Et si les naufragés mutaient en poissons ?

C'est l'argument, fantastique, de la pièce d'Angelica Liddell Et les Poissons partirent combattre les hommes, dont la version mise en scène par Julien Barbazin et jouée par Benjamin Mba revient en seconde année au Festival de caves. Ecrite il y a près de vingt ans, elle est d'une actuité aussi vive que son actualité. A voir !

poissons

Quand le public descend les marches de la cave, il voit d'emblée la scène. Au fond, un pupitre derrière lequel trône un drapeau européen. Au premier plan une table avec un sceau à champagne, des verres et un vieux phonographe. Entre les deux un no man's land où attend, accueille, avec une attitude autant ironique que faussement affable, un personnage drapé de velours rouge, à la tête passée à l'argile blanche et aux avant-bras gantés de blanc jusqu'aux coudes...

Quand tout le monde est installé, le spectacle peut vraiment commencer. Le spectacle du spectacle du spectacle ! Le spectacle d'une conversation - ignoble et spectaculaire - entre touristes en villégiature relatant le spectacle horrible de la mort en direct d'une migrante africaine accouchant sur la plage de Gibraltar. Le ton est donné. C'est une longue indignation face à la mise à distance des noirs et des pauvres, des noirs migrants donc des pauvres, de l'humanité des blancs et des bourgeois. Qui, ce faisant, montrent – par leur inaction, par le spectacle de cette inaction – leur inhumanité et leur abjection.

Publiée en 2003 en espagnol, traduite en français en 2008, la pièce est un long poème lugubre et fantastique, sarcastique et obsédant. Et les Poissons partirent combattre les hommes use de la métaphore et de la mythologie pour suggérer que les poissons deviennent des hybrides d'humains à force de manger des naufragés. A moins que ce ne soit la chair des naufragés – noirs – qui ne ressemble à la chair – blanche – des poissons... mais « les cannibales ne mangent pas les cannibales », n'est-ce pas !

Théâtre et politique

Initialement écrite par Angelica Liddell pour deux personnages, la pièce fait partie de la Trilogie des actes de résistance contre la mort. Elle a été revue par le metteur en scène bourguignon Julien Barbazin et le comédien Benjamin Mba qui la porte seul durant près de 50 minutes. Reprise de l'édition 2016 du festival de caves après laquelle elle a bien marché, elle revient cette année et son acuité n'a d'égale que son actualité. Elle interpelle la nature même de notre civilisation, et, de ce fait, contribue à redonner au théâtre une place qu'il avait perdue ces vingt ou trente dernières années : celle de dire le politique et la politique, de les montrer et de montrer les politiques.
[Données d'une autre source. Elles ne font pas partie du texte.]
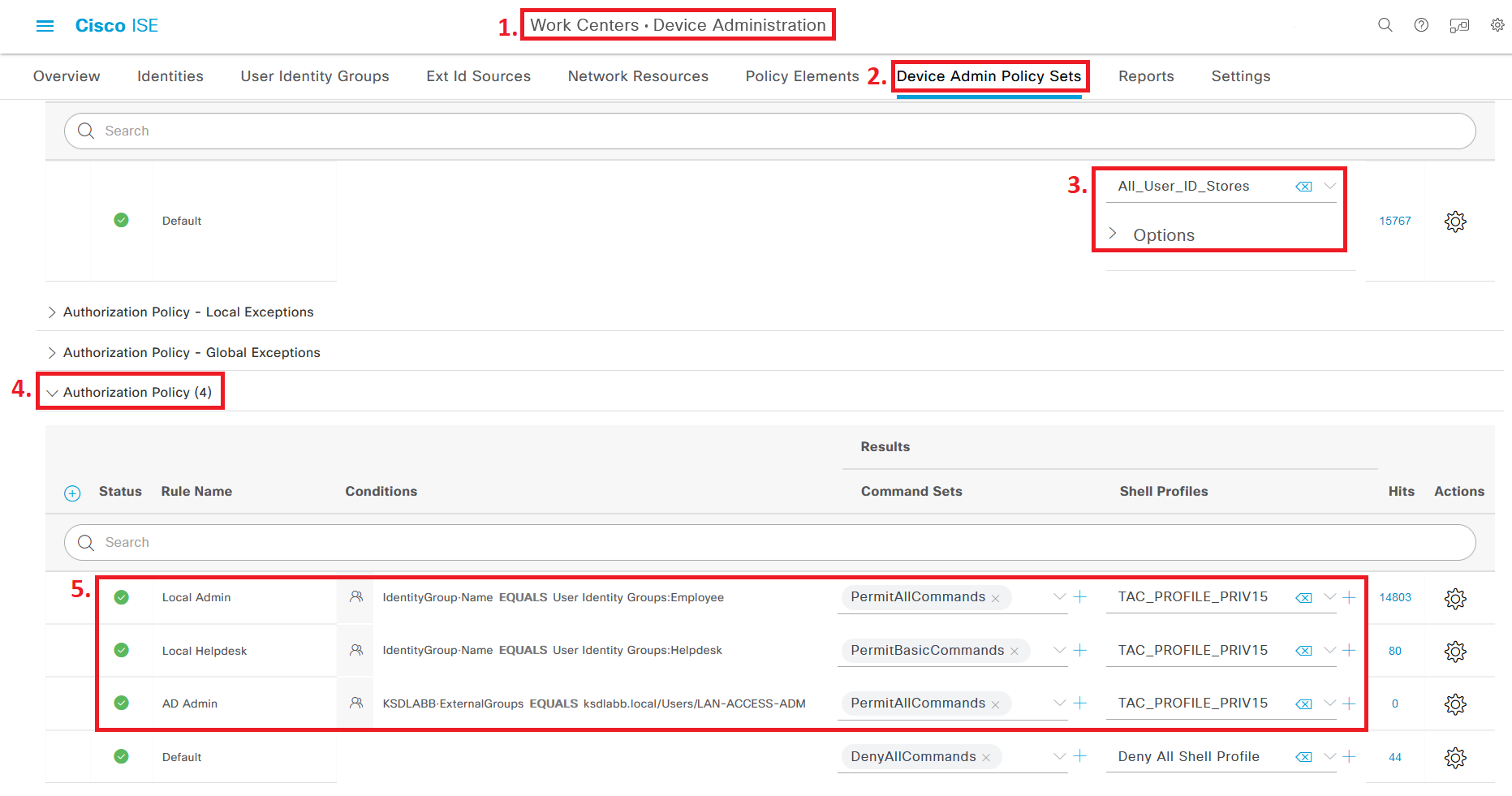Click the plus icon to add a new rule

pos(72,493)
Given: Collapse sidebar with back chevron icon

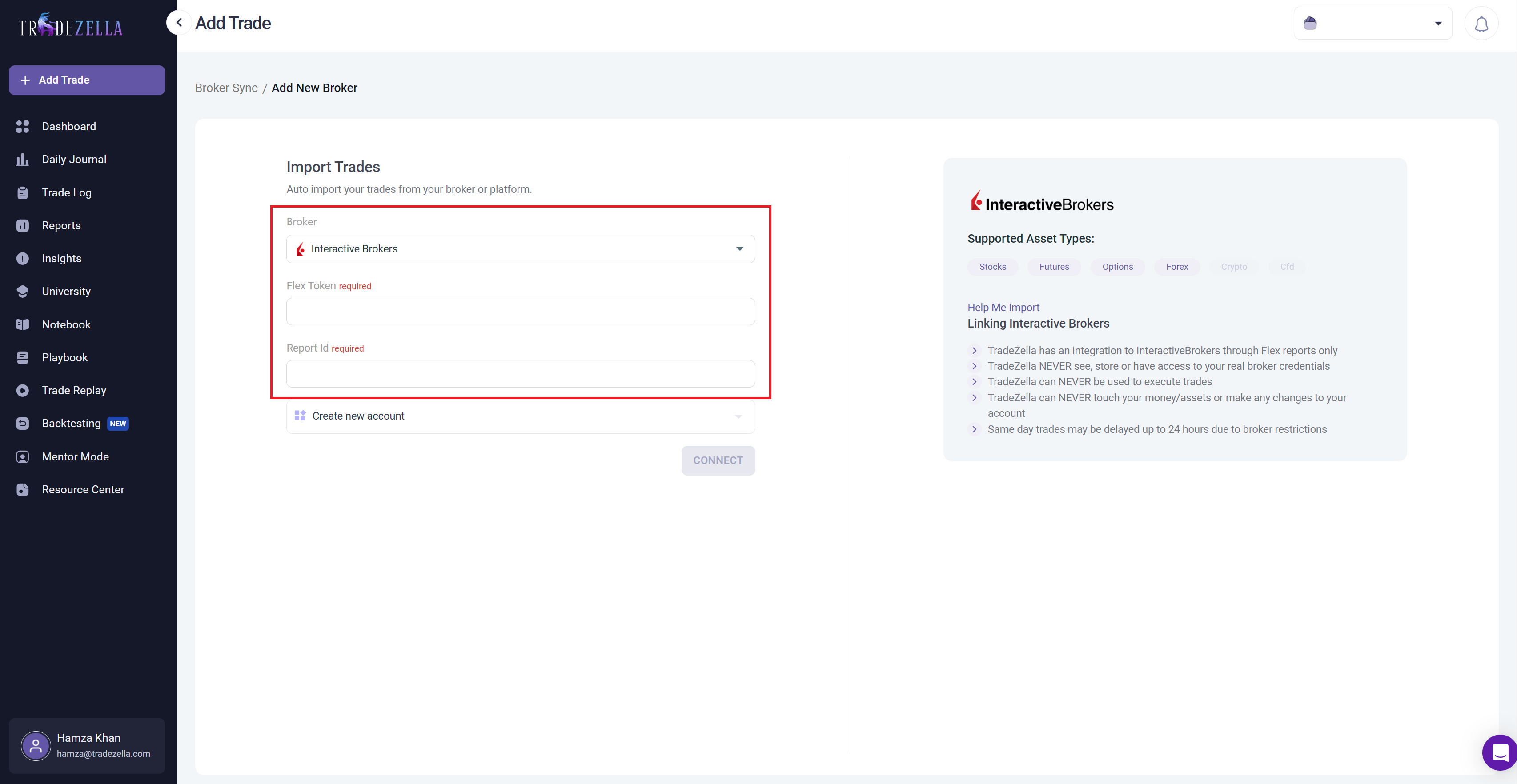Looking at the screenshot, I should click(x=179, y=23).
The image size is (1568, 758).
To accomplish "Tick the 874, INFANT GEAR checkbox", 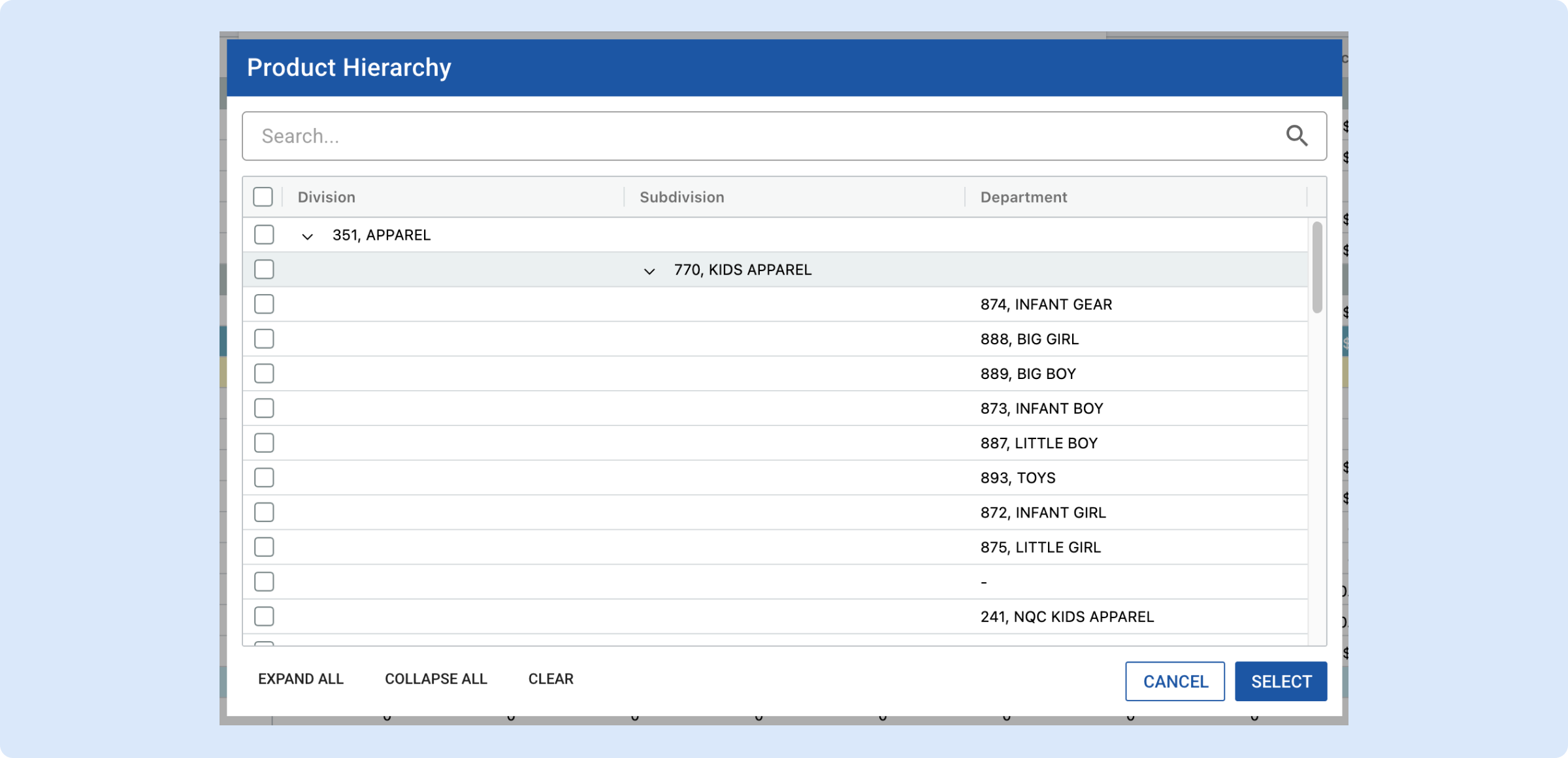I will (264, 304).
Dans la version initiale, un des personnages est un homme blanc maquillé en noir revêtu du drapeau espagnol. Dans la proposition de Barbazin et Mba, le drapeau européen surplombe un pupitre derrière lequel personne ne se montre. Comme le symbole de l'absence de l'Union dans la crise des réfugiés. Le comédien s'adresse à Monsieur Lapute, minaude, ironise, s'insurge, se révolte. Il offre du champagne au public, permettant de permettre à chacun de jouer, ou non, un rôle dans cette farce tragique.

Lors d'un échange après le spectacle, Benjamin Mba explique en riant que cette offrande est la sienne, pas celle de son personnage. On n'est pas vraiment de cet avis, mais qu'importe si elle atténue le long coup de poing à l'estomac d'une pièce qui va à l'essentiel et ne tergiverse pas sur ses intentions.

« L'économie est l'une des formes
du crime »

En 2014, dans un entretien au site Théâtre contemporain qui l'interroge sur des spectacles qu'elle donnait au festival d'Avignon, Angelica Liddell expliquait : « L'économie est une perversion, c'est l'une des formes du crime »... Elle entendait « révéler les limites de l'humain, le niveau de dégradation auquel nous sommes capables de parvenir ».

Comédienne engagée, dramaturge radicale, cette Catalane de 50 ans née dans la ville de Dali, est la fille d'un militaire franquiste... « Je parle de la nécessité de transformer la violence réelle en violence poétique », disait-elle à l'AFP en 2016 à propos de La Vie sexuelle des poulpes : « sur scène, je fais ce que je déteste, pas ce que je veux faire. C'est exactement ce qui arrive aux assassins... »

Pas étonnant qu'elle en appelle à la puissance de Shakespeare : « Quand on le lit, on se rend compte que les méchants disent aussi la vérité », dit-elle dans un entretien au site Théâtre-Contemporain.net. Elle a aussi un credo : « J'ai besoin de transformer l'horreur pour survivre ».